Cosa si può fare per ripartire?
“Quello che è fondamentale è investire sulle infrastrutture. Al Sud abbiamo una penalizzazione del 25-30% per il costo del trasporto dovuta al fatto che i mercati sono quelli del Nord. Serve anche un approccio diverso alla capacità delle aziende di recuperare liquidità. La ricetta è banale: infrastrutture, capacità di accedere ad una liquidità in maniera più snella, sburocratizzando tutte le procedure che ancora oggi ci penalizzano. Tra le urgenze necessarie per il settore, inoltre, individuiamo l’adeguazione, da parte delle istituzioni locali, del porto di Catania alla nuova normativa comunitaria con l’istituzione del Pcf (Posto di controllo frontaliero) in modo da scongiurare la perdita dei traffici acquisiti in decenni di lavoro”.

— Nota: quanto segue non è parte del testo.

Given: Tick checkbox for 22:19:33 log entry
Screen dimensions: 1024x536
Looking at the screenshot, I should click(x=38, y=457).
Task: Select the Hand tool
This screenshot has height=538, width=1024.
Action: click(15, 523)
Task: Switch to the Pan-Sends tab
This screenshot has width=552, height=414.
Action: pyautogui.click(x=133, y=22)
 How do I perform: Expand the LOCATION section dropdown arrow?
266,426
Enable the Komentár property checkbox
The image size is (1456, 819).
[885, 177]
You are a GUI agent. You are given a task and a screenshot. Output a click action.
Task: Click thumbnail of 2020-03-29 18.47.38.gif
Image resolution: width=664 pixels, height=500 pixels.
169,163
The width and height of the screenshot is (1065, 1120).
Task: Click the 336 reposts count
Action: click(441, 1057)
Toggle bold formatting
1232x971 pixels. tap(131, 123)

Il lavoro fatto da Governo nazionale e regionale vi ha aiutato per affrontare la crisi?
“Le innovazioni non sono in linea con le esigenze del mercato e le agevolazioni che sono state date non sono state assolutamente sufficienti per le criticità del settore. Per le aziende di logistica, ad esempio, è stato fatto molto poco. Siamo insoddisfatti del supporto delle istituzioni. Spero moltissimo che il piano di ristrutturazione per le aziende possa essere indirizzato non più a dare denaro ma a creare situazioni che stimolino a lavorare meglio e di più. Ci aspettiamo una riforma organica che agevoli le nuove leve. Alla Regione facciamo un appello: bisogna creare dei tavoli di lavoro in cui ci sia l’intervento di operatori del settore. Perché si ha la sensazione che quando si prevedono investimenti o innovazioni, dal punto di vista politico non si tenga conto delle esigenze di coloro che poi subiranno gli effetti delle nuove normative”.